Only the lines below between the one holding "Screen dimensions: 529x331" and the one holding "Image resolution: width=695", inclusive, are to be reproduced word for word; the pictures are to be left out.

------------------------------------------------------------

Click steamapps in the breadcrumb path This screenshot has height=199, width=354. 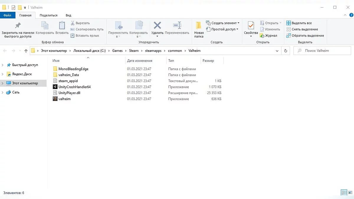(x=153, y=51)
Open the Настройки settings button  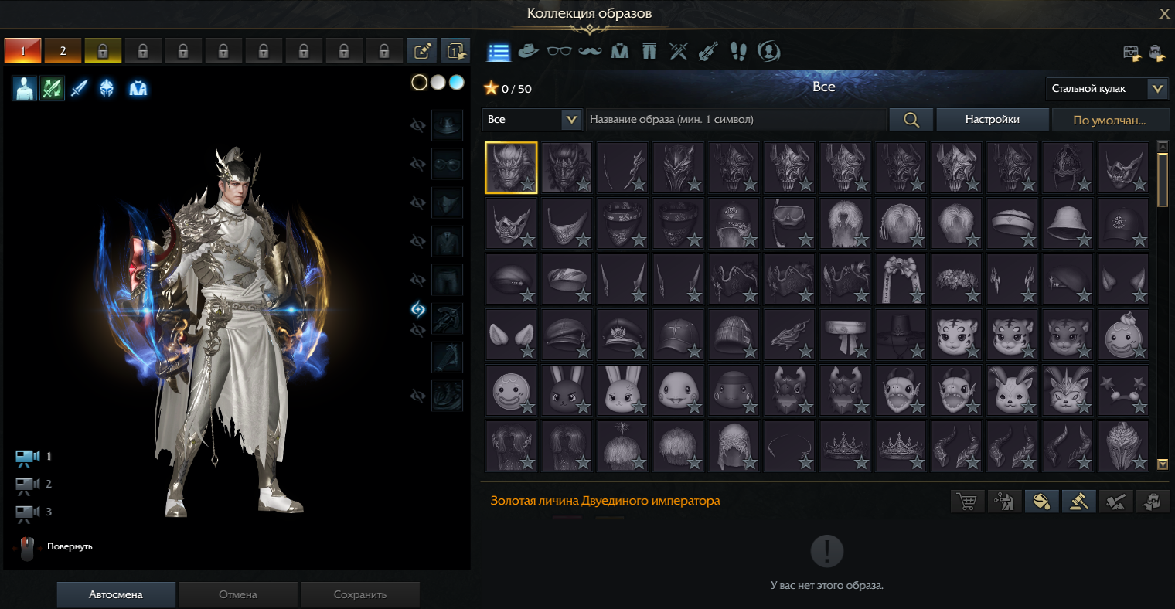pyautogui.click(x=992, y=120)
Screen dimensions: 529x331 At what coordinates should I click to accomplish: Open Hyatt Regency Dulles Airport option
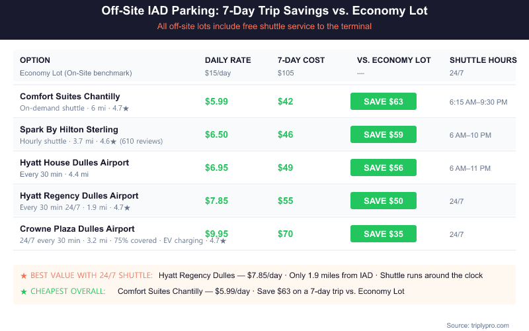coord(79,196)

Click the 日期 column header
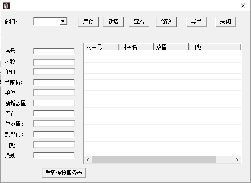coord(215,47)
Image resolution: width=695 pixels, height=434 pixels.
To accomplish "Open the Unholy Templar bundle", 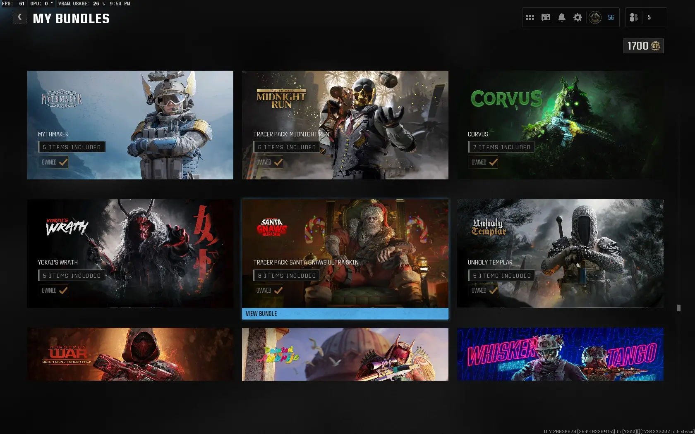I will pyautogui.click(x=560, y=253).
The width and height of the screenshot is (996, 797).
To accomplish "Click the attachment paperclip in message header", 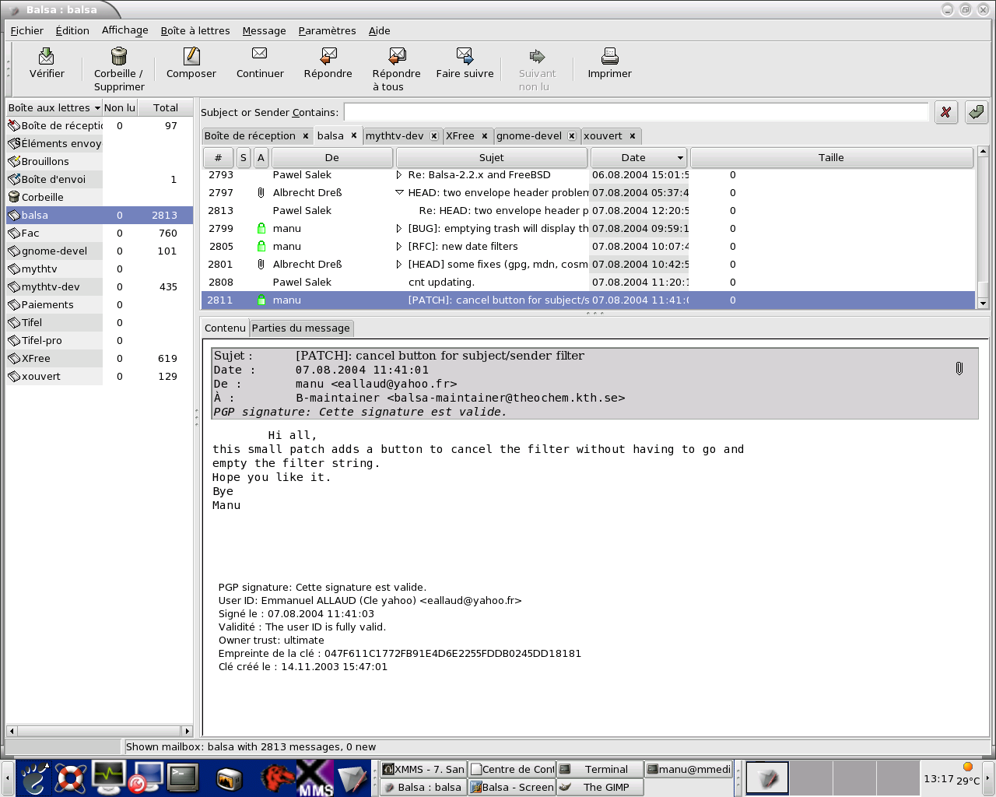I will coord(959,368).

------------------------------------------------------------

Worked solution ->
Screen dimensions: 529x331 At what coordinates should I click to accomplish: Open Hyatt Regency Dulles Airport option
coord(79,196)

Click the 日期 column header
coord(215,47)
Image resolution: width=695 pixels, height=434 pixels.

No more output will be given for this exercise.